GE agrees deal to buy Doosan’s recovery steam generator business
Reuters has reported that GE has agreed a US$250 million (€223 million) deal with Doosan Engineering and Construction Co (of Korea) to buy the unit of Doosan that produces heat recovery steam generators used in combined-cycle power plants. Steve Bolze, the head of GE’s power division, has stated that demand for heat recovery steam generators as part of GE’s offerings has more than doubled, leading to the need to expand its capacity. The Doosan business unit employs 1400 people across one factory in Korea and two in Vietnam, and no job losses are said to be in the offing. The acquisition comes after GE’s “merger” with Alstom’s power generation division last year, and further underlies GE’s belief that gas-firing will grow sizably in the years to come.

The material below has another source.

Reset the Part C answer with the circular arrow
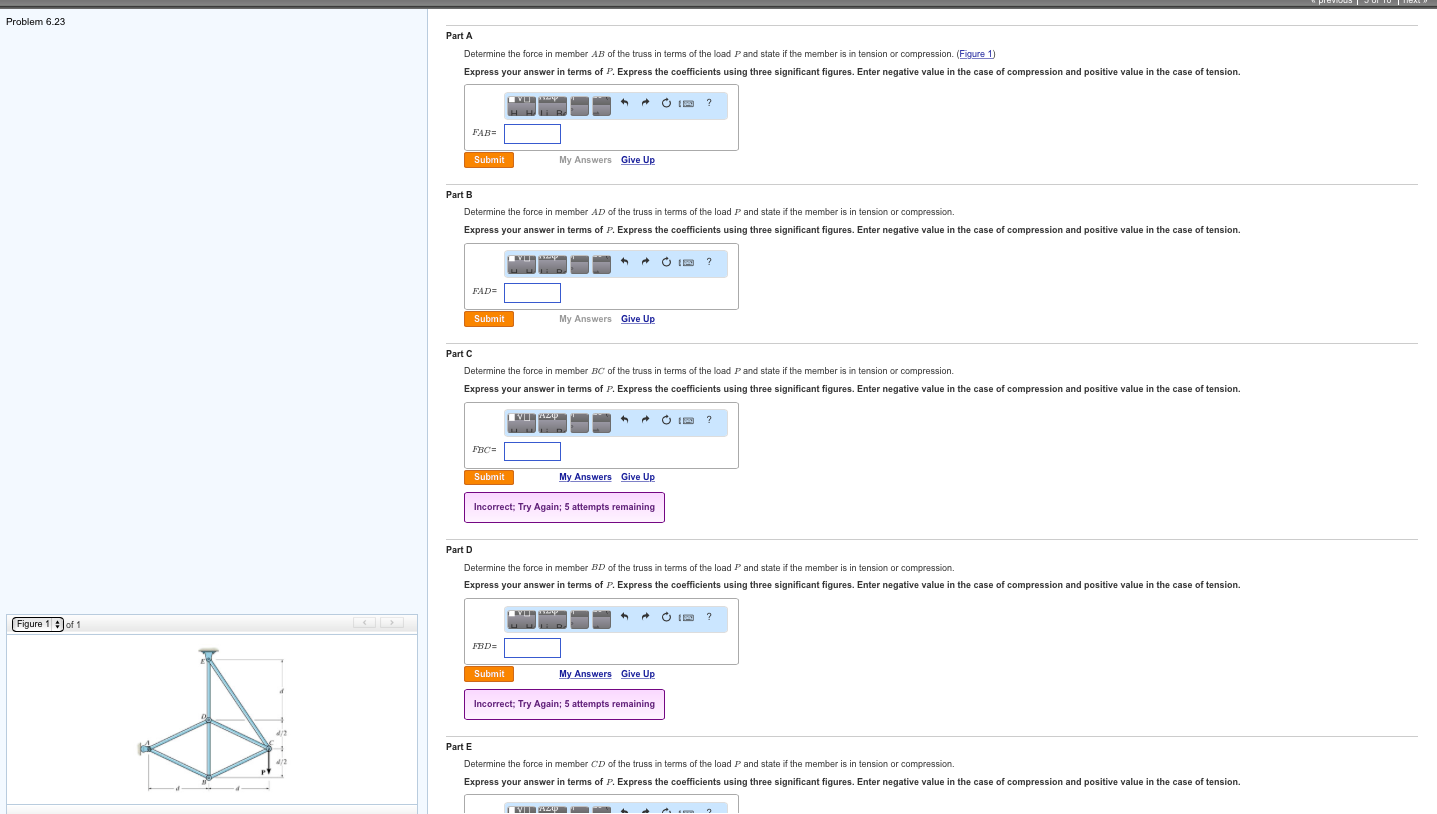The image size is (1437, 814). (666, 420)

The sale is expected to go through in the second half of the year.
Jindal brothers power plant deal set to conclude
Some months ago, Combustion Industry News reported on a mooted sale of a 1,000 MW coal-fired power plant by Jindal Steel and Power Ltd (owned by Naveen Jindal) to his brother Sajjan’s company JSW Energy Ltd. A fee of US$900 million/€804 million has now been all but agreed, an amount which will go some way to relieving the US$6.91 billion/€8.58 billion of net debt weighing Jindal Steel and Power down. Conversely, it will help JSW Energy in its drive to triple its power generation capacity to 12 GW within a decade. It will also be of some help to India’s banking sector, which is reported to own a whopping US$121/€108 billion of bad debt, some of it assumedly from Jindal Steel and Power. While the deal is not quite finalised, it appears to be very close to being concluded.

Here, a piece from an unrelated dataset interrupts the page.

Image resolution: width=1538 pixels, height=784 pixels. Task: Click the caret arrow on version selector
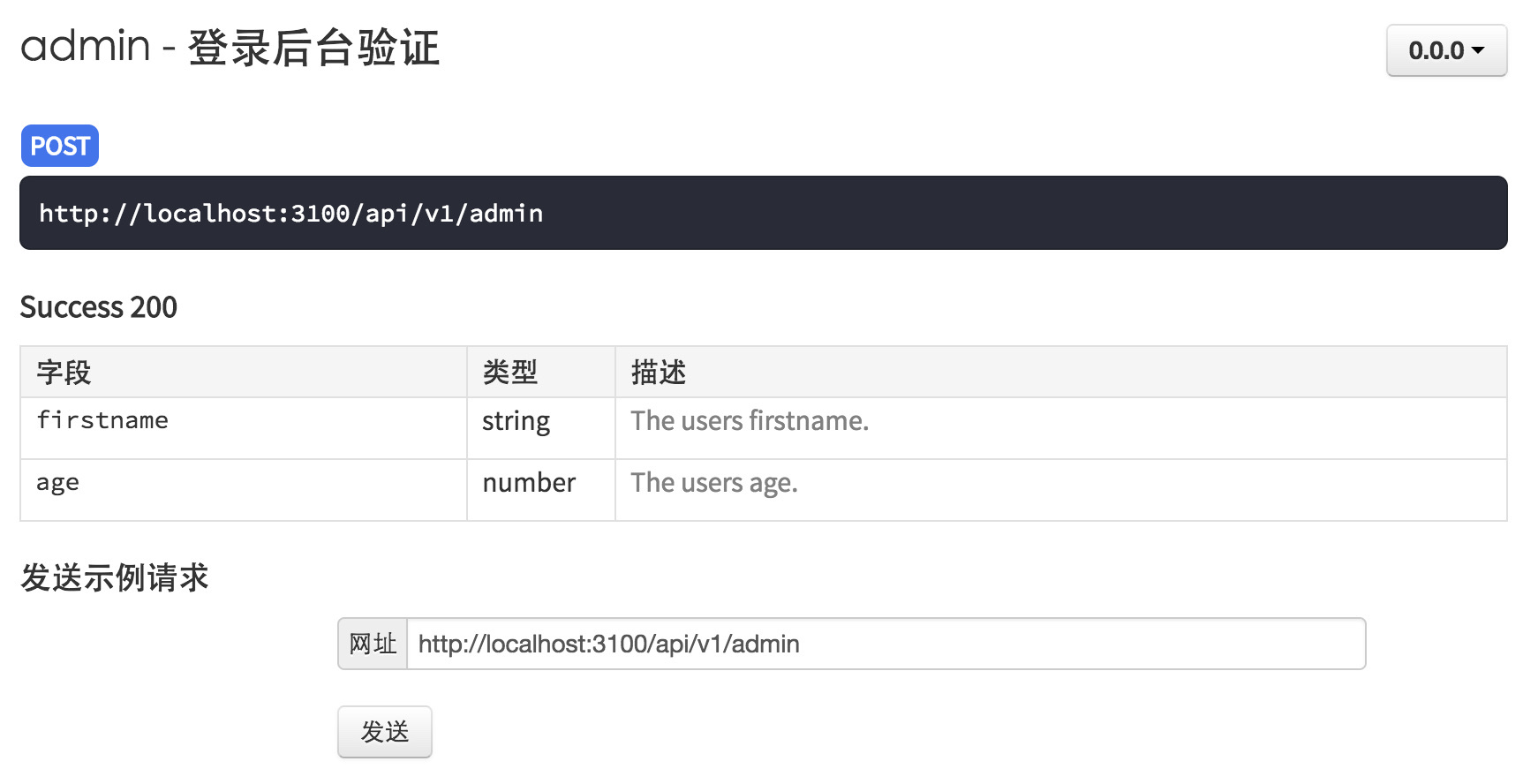tap(1478, 50)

Rwandan methane-fired plant inaugurated
The first 26 MW instalment of the KivuWatt gas-fired power plant in Rwanda has been inaugurated, with plans for the plant to expand to 100 MW in 25 MW instalments over the next three years. Developed by US company ContourGlobal, KivuWatt is fuelled by methane sourced from Lake Kivu, which is shared between Rwanda and Democratic Republic of Congo, and the extraction for fuel use helps to reduce the risk of a methane build up and explosion at the lake. While the plant is small (and expensive, at US$200 million/€179 million), it adds 14% to Rwanda’s installed capacity. Somewhat like Indonesia, Rwanda has ambitious power generation expansion plans, with the goal of increasing the total capacity from the current 212 MW to 563 MW within two years.